Each of the campaign’s two-dozen demands are linked in some way to one of those themes. They include:

  • a ban on natural gas fracking;
  • creation of a single-payer universal health care system;
  • free public college;
  • and an end to mass incarceration.

King’s goals included a guaranteed annual wage; getting the federal government to build thousands of affordable housing units; and pushing Congress to pass an Economic Bill of Rights, which, among other things, would create at least a million public service jobs.

The campaign continued after he was fatally shot in Memphis, but struggled to stay afloat, disbanding shortly after a Solidarity Day March in D.C.

Saturday’s rally follows six weeks of protests at state capitols around the country, including Harrisburg, Trenton and Dover. The weekly demonstrations were aimed at mobilizing a foundation – a coalition – of supporters to keep the campaign alive longer than King’s.

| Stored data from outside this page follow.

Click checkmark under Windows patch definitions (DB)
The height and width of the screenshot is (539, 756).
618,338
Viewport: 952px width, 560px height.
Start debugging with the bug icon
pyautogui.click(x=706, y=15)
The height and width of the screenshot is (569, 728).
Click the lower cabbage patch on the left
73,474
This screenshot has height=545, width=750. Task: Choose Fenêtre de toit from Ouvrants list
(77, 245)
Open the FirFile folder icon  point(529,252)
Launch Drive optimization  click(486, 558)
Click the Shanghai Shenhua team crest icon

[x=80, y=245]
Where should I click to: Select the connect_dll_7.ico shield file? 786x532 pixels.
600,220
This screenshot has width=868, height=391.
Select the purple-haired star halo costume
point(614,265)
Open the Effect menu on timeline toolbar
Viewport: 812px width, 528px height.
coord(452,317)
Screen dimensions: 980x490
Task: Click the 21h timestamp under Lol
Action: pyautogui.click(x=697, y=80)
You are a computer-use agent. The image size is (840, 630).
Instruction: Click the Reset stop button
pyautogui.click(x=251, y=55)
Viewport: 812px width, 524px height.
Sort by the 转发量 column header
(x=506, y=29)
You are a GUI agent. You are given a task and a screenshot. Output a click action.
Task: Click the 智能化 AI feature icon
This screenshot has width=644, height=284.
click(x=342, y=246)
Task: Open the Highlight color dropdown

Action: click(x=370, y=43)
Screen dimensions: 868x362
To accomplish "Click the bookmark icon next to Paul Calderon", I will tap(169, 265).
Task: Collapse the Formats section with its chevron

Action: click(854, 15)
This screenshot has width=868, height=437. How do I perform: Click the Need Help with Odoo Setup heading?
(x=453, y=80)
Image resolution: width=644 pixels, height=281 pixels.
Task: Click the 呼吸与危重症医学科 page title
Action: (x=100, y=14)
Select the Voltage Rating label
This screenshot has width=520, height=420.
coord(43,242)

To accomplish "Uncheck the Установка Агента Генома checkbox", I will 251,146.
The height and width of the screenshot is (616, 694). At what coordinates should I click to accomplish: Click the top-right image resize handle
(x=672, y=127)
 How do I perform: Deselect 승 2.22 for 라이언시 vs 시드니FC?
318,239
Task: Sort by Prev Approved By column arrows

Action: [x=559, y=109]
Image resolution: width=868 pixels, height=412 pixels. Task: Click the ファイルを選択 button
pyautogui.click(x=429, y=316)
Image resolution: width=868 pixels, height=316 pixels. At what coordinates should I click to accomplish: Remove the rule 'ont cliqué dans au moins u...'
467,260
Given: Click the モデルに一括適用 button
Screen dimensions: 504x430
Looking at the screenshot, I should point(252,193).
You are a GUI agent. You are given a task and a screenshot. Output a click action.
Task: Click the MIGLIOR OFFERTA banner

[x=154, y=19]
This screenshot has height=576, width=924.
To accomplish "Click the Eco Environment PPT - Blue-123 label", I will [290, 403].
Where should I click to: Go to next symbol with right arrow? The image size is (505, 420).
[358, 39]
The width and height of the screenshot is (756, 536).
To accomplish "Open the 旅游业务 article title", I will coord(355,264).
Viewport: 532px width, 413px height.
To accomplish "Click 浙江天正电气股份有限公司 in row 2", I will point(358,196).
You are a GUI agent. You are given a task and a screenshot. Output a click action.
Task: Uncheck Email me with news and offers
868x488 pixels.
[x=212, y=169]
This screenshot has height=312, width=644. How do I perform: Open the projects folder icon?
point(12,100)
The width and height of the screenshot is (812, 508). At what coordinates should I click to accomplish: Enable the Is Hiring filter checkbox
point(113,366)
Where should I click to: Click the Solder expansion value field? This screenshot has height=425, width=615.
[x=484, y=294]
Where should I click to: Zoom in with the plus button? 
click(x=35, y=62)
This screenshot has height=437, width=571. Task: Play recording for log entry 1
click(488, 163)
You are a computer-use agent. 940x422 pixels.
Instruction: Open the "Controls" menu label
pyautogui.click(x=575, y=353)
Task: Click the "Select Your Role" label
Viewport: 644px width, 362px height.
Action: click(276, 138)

What happens next is a bit unclear. In Pennsylvania, organizer Nijmie Dzurinko said Friday that her chapter plans to debrief before making its next move, though more demonstrations and meetings with local lawmakers are distinct possibilities.

“We’ll see a lot of things that we have done and also things that are new for the campaign as a whole,” said Dzurinko.

The new Poor People’s Campaign is expected to be a multiyear effort, in part because of its ambitious agenda. It’s early, but organizers are confident their cause won’t lose steam because the movement is driven by people living in poverty – people with a vested interest in creating change.

“This is not a knee-jerk response,” said Barber. “The people who are building this movement, it’s not because they’re just doing it for a grant cycle. It’s not that they’re doing it because it’s just a fad. It is their life. They must change America.”